Review: The Raven Boys, by Maggie Stiefvater

176754621The Raven Boys, by Maggie Stiefvater

Genres: Young Adult, Paranormal, Mystery-Thriller

Rating: ✮✮✮✮✮

Once she’d seen his death laid out for him, and seen that he was real, and found out that she was meant to have a part in it, there had never been a chance she would just stand by and let it happen.

Well, I’ll be damned. I actually loved it.

I understand what would put people off of The Raven Boys. For starters, the pace is slower than average, and nothing exciting really happens. It feels like its only purpose is to open up for the next book, where the action really begins. Normally, I hate these sort of books. It feels like a complete waste of my time – but The Raven Boys is an exception.

To enjoy it, you have to have a deep attraction for the characters. Liking one isn’t enough; you have to care about all of them enough to see how the story is going to play out. Otherwise, you are going to be dragged along through churchyards and forests to magical places you don’t give a shit about as these guys try to unravel the mystery behind Glendower.

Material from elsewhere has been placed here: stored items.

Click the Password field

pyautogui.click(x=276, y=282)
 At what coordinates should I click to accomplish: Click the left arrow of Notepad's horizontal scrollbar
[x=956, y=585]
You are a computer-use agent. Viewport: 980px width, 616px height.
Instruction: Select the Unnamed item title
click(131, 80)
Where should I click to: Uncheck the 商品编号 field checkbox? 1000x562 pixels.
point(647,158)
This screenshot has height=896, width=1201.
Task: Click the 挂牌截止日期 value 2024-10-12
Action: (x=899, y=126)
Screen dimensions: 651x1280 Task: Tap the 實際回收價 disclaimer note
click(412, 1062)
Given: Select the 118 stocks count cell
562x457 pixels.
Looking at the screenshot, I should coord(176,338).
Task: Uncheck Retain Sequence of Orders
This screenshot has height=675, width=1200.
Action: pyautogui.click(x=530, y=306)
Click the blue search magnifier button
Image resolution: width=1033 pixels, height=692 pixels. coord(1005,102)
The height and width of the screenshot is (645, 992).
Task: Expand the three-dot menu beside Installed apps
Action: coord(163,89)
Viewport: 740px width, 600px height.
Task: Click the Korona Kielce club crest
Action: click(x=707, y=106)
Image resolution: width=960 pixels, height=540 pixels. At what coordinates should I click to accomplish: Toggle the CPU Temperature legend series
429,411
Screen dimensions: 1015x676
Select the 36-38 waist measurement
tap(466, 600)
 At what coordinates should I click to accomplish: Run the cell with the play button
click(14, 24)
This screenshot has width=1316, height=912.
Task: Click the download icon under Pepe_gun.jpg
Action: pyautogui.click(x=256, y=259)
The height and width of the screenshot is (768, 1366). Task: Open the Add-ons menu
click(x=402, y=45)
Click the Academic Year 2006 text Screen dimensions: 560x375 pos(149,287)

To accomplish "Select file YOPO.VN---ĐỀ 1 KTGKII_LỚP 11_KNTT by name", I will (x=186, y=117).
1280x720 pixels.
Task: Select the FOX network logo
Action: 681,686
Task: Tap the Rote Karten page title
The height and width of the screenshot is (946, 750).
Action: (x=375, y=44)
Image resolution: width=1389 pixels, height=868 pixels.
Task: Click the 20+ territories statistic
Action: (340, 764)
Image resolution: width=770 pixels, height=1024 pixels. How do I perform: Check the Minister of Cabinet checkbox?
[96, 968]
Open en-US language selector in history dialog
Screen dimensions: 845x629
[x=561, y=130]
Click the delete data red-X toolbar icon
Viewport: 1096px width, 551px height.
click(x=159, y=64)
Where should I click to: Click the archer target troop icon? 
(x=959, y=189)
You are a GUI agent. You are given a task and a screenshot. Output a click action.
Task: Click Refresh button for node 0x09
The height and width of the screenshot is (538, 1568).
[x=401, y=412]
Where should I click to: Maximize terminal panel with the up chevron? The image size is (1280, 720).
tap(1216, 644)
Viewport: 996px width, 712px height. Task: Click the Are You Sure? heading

Something that surprised me was that the romance isn’t heavy at all. Supposedly Blue will kill her true love if she kisses him, which we all know is Gansey. Even so, there’s a lot you can do besides kissing, but Maggie Stiefvater doesn’t test that fact, which I appreciated. Blue’s relationship with Adam, too, is very light and sweet. (Even though I totally ship him with Ronan.) So, really, this wasn’t a paranormal romance like I originally thought; it is much more of a supernatural mystery.

I really love this story arc. It feels wide, like it’s opening up to a big, badass series that you’ll get addicted to and eventually, it will destroy your life. What this book lacks in pace makes up for in its writing style. Plus, Maggie Stiefvater does a great job of keeping you on your toes. There are so many mysteries behind the raven boys, little things that she hints at but never describes, leaving it for the characters to tell later in a more natural element. This means that even after all I’ve learned and loved about them, there are still many things that I have yet to discover. It’s a promise for more to come.

I still have much to read about the raven boys, but I can tell already that I’m going to love it.